Eviter les pannes est une chose. Mais intervenir très rapidement en cas d'incident constitue un point au moins aussi important. “C'est la raison pour laquelle nos ingénieurs sont sur place 24 heures sur 24 et 7 jours sur 7”, souligne-t-il. Les opérations sont également aussi standardisées et automatisées que possible. “En cas d'incidents, il faut pouvoir faire appel rapidement à des serveurs non utilisés. C'est pourquoi nous avons constamment environ 10% de serveurs prêts à intervenir, en stand-by.
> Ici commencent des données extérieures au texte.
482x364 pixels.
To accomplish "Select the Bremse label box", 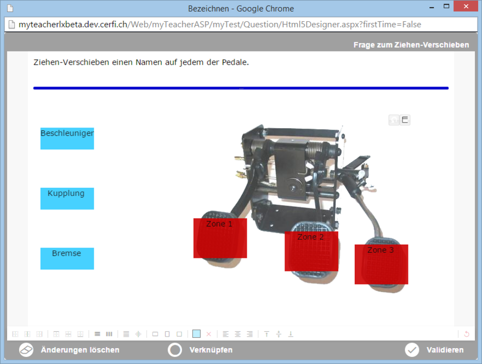I will pos(67,258).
Si vous devez encore retirer de sa boîte le nouveau serveur, vous n'avez aucune chance de tenir votre SLA”, prévient Egbert Veldhuis de Terremark.

Pour des garanties vraiment élevées, vous devez inévitablement recourir à une configuration avec deux centres de données séparés. Il s'agit toutefois d'une solution toujours très coûteuse, qui n'est proposée qu'aux tous gros clients. “Parmi les hébergeurs belges, l'idée de proposer des services de fail-over automatique entre eux fait son chemin”, indique Marc Crauwels. De cette manière, une garantie supérieure deviendrait plus abordable. Mais en fait de compte, la commutation comporte toujours un risque. “Le pire cauchemar, c'est que le fail-over ne fonctionne pas dans un environnement de double centre de données”, avoue Egbert Veldhuis.

Label de qualité

Une dernière difficulté pour les hébergeurs belges réside dans le manque de connaissances de certains clients. Ils ne comprennent pas toujours d'où proviennent les fortes différences de prix, et ils se sentent floués en cas de problème avec un fournisseur moins coûteux. “C'est la raison pour laquelle nous préparons pour le moment un label de qualité, en collaboration avec cinq hébergeurs belges. Cela doit permettre aux clients de comparer des pommes avec des pommes”, conclut Marc Crauwels d'InfoSupport.